--- Material provided Enclosed Below ---

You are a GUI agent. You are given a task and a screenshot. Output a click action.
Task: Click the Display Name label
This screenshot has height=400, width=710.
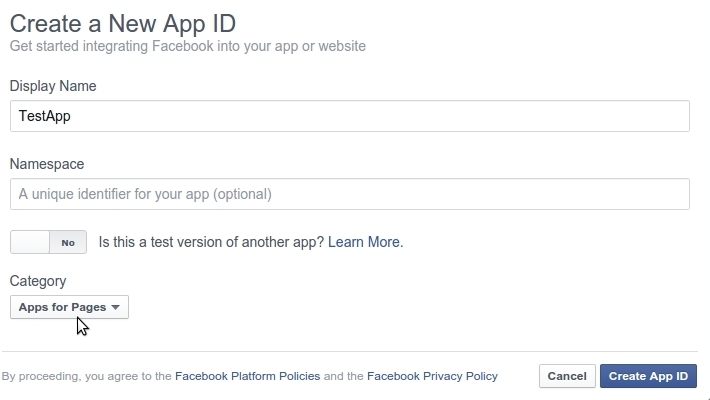(52, 86)

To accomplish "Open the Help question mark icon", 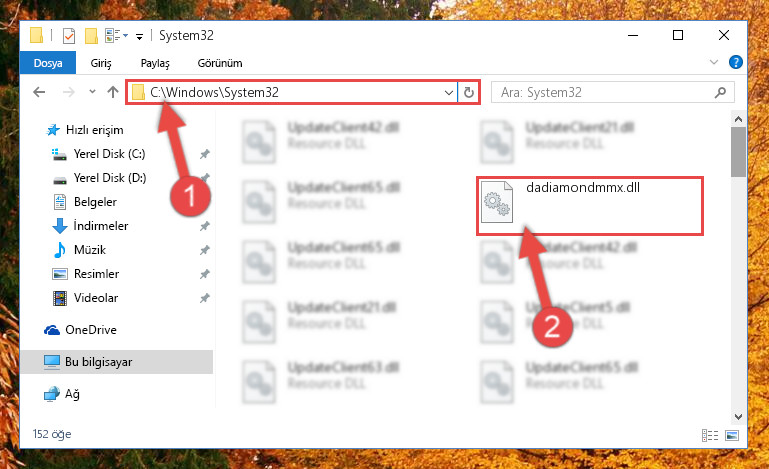I will (735, 62).
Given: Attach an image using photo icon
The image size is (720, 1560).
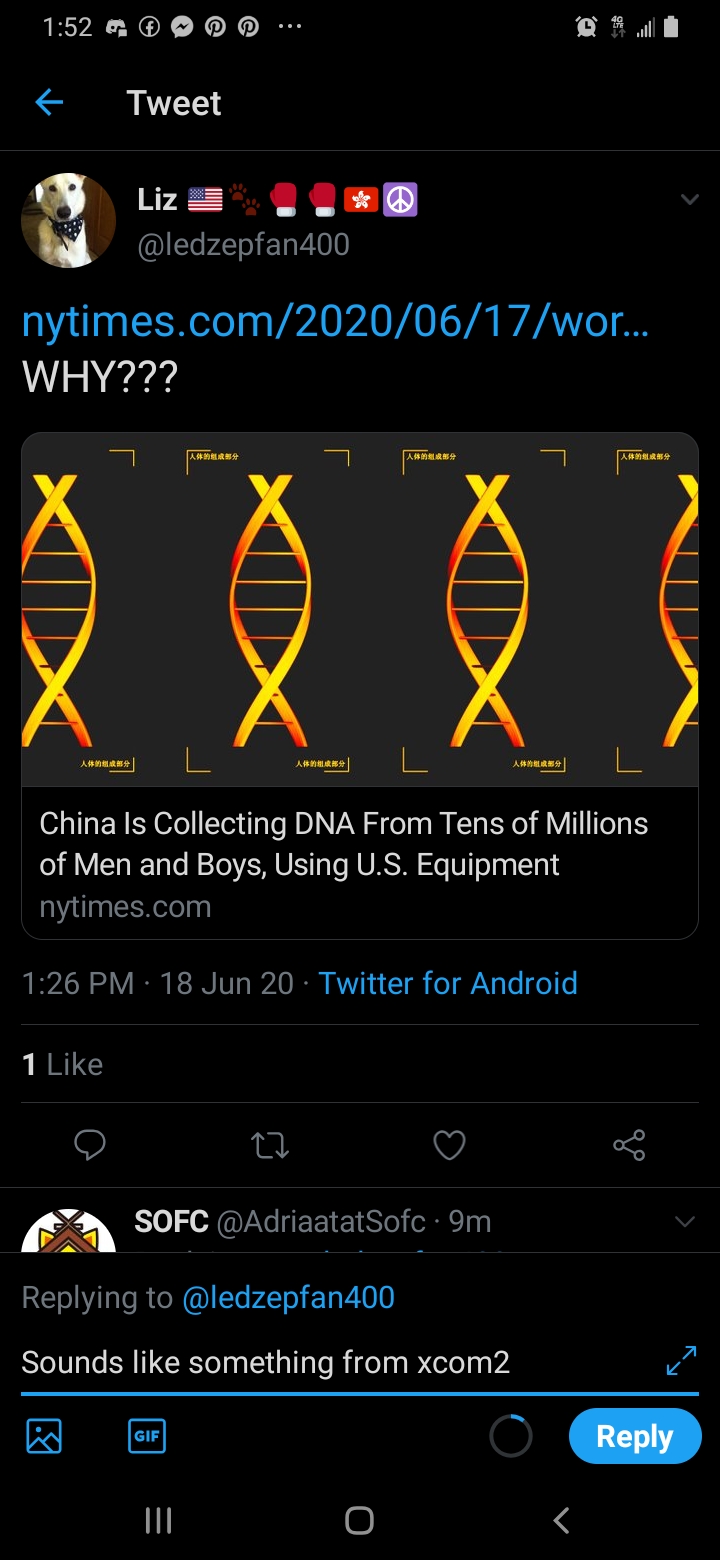Looking at the screenshot, I should pos(44,1436).
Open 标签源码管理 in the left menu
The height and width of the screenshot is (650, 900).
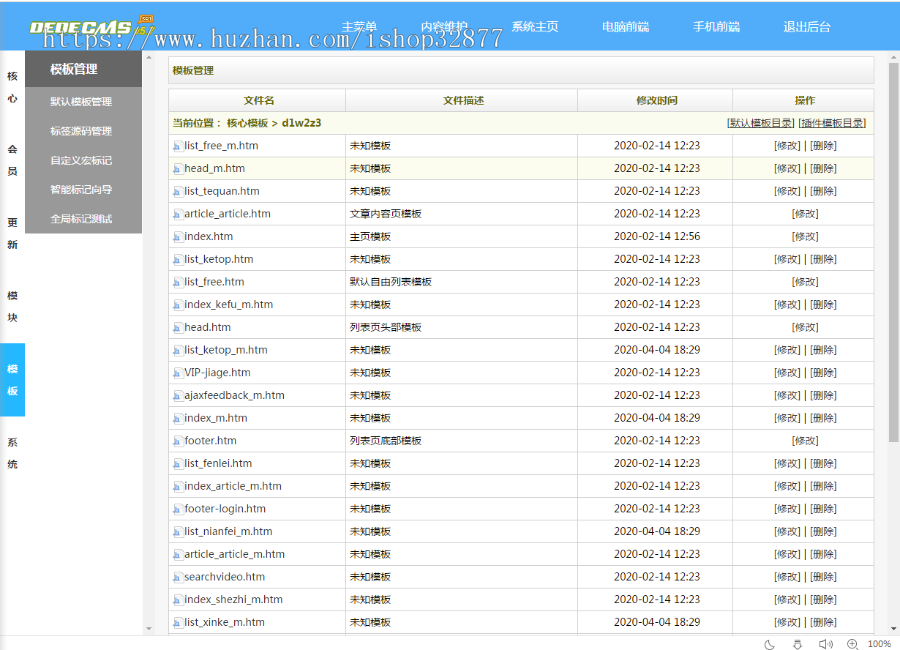point(81,131)
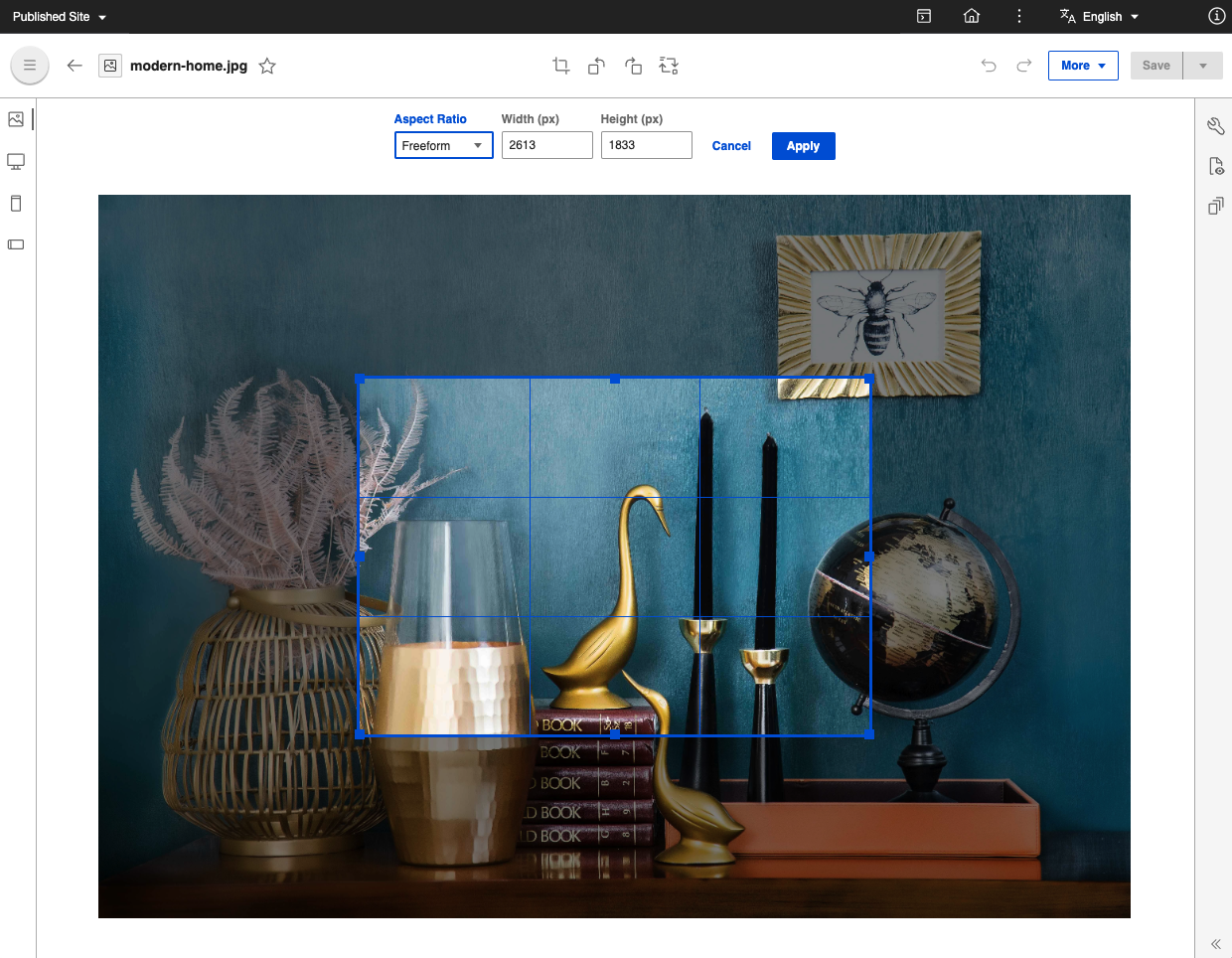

--- End of Enclosed Material provided ---

■ What is required ■
Please set down only the lines from the one containing "Open 标签源码管理 in the left menu" through the end of the entries, exactly as they stand, both ends included and with no pictures.

■ Problem solution ■
Open 标签源码管理 in the left menu
The height and width of the screenshot is (650, 900).
point(81,131)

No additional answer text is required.